The court, while setting aside the national company law tribunal (NCLT) and national company law appellate tribunal (NCLAT) orders,said, “We are unable to countenance the approach of the NCLAT in brushing aside this admitted position, and in treating the appellants as if they had not filed any claim at all.”
It further held, “The respondent(s) shall execute the Conveyance Deed and hand over possession of Apartment No. GBD-00-001, Block D, IREO Rise (Gardenia), Mohali to the appellants within a period of two months from today.”

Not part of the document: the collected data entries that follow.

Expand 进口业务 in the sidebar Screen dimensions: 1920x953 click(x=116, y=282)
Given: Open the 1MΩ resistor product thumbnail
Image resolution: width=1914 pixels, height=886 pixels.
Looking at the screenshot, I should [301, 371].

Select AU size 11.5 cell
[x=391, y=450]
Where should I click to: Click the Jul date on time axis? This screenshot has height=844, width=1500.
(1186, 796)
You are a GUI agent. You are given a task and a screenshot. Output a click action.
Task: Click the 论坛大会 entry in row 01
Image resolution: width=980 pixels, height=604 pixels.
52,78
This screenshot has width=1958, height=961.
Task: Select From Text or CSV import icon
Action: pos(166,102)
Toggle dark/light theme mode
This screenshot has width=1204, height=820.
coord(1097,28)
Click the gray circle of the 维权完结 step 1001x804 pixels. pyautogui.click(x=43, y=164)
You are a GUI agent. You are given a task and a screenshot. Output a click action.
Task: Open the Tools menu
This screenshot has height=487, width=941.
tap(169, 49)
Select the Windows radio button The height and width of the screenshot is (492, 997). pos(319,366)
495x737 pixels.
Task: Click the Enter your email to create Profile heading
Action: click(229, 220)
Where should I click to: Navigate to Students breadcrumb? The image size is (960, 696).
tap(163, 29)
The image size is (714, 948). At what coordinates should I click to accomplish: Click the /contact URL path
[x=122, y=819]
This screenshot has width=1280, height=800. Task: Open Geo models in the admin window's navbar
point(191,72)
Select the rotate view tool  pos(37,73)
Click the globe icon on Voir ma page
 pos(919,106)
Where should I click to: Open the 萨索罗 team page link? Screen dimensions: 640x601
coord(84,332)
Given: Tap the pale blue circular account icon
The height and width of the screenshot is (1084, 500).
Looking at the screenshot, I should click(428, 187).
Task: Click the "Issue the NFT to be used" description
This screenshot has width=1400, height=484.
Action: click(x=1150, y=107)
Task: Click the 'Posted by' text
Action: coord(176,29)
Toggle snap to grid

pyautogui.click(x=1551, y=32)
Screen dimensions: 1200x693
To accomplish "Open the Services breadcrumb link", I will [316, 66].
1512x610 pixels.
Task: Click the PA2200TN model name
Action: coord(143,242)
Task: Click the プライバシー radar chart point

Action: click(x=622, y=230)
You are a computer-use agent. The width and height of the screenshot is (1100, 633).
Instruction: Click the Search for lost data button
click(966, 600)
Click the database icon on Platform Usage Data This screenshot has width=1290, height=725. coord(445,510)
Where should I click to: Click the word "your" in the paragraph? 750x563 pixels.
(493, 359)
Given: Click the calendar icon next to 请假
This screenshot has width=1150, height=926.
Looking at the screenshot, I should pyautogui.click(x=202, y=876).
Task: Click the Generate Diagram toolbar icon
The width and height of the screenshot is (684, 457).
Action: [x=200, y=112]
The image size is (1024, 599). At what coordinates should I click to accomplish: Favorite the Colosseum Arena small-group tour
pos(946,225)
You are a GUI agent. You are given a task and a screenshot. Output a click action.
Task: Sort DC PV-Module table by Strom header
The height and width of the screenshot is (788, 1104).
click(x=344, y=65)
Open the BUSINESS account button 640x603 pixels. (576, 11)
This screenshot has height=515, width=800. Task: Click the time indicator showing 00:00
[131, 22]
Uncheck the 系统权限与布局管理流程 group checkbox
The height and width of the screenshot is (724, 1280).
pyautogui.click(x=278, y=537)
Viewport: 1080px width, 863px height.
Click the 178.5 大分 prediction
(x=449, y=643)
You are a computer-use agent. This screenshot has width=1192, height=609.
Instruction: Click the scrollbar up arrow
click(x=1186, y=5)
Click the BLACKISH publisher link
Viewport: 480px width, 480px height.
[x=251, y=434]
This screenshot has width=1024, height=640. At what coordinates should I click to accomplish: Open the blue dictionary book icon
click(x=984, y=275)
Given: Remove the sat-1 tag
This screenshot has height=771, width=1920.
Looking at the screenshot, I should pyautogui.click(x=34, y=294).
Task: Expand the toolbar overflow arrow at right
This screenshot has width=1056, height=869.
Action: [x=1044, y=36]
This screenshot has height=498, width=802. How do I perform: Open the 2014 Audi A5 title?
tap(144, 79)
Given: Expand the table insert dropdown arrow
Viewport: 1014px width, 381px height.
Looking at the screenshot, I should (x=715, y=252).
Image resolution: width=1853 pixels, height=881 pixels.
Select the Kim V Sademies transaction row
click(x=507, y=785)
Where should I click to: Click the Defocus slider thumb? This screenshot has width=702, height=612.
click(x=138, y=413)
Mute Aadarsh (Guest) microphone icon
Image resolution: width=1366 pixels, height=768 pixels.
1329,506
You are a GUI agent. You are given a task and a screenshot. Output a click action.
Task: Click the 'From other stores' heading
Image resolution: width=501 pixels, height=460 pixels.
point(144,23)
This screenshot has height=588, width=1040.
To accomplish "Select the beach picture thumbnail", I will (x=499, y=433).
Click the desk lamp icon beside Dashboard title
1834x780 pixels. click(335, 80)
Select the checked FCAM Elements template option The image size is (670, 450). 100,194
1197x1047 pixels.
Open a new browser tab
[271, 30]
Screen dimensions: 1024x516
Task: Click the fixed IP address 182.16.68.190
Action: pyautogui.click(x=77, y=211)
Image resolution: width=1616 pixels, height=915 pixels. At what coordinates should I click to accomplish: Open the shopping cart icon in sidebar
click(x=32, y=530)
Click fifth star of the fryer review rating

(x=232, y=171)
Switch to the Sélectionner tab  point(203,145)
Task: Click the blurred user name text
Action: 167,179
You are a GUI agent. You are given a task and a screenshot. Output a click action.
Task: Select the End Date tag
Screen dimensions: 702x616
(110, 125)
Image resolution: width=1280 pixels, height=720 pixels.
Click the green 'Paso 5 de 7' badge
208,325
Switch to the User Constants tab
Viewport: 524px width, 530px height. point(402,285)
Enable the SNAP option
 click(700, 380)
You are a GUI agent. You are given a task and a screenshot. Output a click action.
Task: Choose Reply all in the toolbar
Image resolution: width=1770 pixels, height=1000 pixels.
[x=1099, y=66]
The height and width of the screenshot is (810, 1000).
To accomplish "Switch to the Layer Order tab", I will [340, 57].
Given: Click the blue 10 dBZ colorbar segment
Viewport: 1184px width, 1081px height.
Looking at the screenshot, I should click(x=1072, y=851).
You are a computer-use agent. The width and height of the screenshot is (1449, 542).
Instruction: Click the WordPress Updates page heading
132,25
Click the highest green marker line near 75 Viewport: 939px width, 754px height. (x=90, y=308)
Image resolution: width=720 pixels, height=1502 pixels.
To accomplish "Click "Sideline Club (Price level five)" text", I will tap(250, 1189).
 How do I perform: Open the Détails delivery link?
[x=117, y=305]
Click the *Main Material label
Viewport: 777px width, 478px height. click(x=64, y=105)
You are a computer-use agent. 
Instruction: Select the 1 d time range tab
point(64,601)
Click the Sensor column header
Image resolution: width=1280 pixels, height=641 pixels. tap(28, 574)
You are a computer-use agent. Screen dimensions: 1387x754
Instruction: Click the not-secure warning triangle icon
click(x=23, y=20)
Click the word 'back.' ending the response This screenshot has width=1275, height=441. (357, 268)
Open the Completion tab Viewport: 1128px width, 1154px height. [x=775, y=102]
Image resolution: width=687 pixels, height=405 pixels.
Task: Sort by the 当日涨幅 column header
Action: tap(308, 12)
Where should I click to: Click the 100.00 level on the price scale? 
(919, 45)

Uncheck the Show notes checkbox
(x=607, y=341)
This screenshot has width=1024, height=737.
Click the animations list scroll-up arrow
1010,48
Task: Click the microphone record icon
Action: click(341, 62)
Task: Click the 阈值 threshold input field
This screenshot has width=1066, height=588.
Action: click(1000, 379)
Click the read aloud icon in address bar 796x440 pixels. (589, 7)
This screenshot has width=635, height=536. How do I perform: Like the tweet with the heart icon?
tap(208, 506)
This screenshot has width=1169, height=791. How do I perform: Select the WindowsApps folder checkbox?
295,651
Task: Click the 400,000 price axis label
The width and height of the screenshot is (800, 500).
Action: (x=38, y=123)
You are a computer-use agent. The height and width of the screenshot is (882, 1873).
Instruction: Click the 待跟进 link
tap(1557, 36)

The court said that even as per the resolution professional on behalf of the company, the appellants had resubmitted their claim on February 7, 2020 and their name was incorporated in the published list of creditors issued on April 30, 2020. “Once such verification and incorporation occurred, the claim acquired full legal recognition within the CIRP process,” the bench held.
After filing their claim before the national company law tribunal (NCLT), both homebuyers were told that they will only be entitled to 50% refund as their claims were received beyond the date when the corporate resolution plan came to be approved by the committee of creditors in August 2019. Aggrieved by the concurrent orders passed by the NCLT in 2023 and the NCLAT in January 2025 dismissing their plea for possession, the petitioners approached the top court seeking justice.
The bench said, “This is not a case of entertaining a fresh claim beyond the Resolution Plan. It concerns an allottee whose claim was verified and admitted by the Resolution Professional and reflected in the list of financial creditors well before approval of the Plan by the Adjudicating Authority. To disregard such an admitted claim and confine the Appellants to the limited benefit under Clause 18.4(xi) (of the Insolvency and Bankruptcy Code) is not to preserve the binding effect of the plan but to misapply it.”
The court observed that the NCLT and NCLAT wrongly categorised the petitioners under Clause 18.4(xi) which deals with homebuyers who failed to submit claims or delayed claims or claims unverified by the corporate debtor (builder). This clause makes a clear distinction between verified claims and belated or unverified claims as Clause 18.4(vi)(a) governs cases of allottees whose claims stand verified and admitted and become entitled to delivery of possession of the apartment or an equivalent alternative unit.
“To obliterate that distinction would render the scheme otiose. Relegating bona fide allottees, who have paid substantial consideration years in advance, to the status of mere refund claimants runs contrary to the very object of the legislative framework,” said justice Sharma, writing for the bench.
The appellants had signed the agreement with the builder on May 27, 2011 and had paid a sum of Rs. 57,56,684/-, constituting almost the entirety of the sale consideration of a little over ₹60 lakh.
The NCLAT judgment held that the claim of the appellants was belated as it was received after the date when the Resolution Plan had already been approved by the Committee of Creditors on August 23, 2019. The petitioners had approached the court challenging this finding.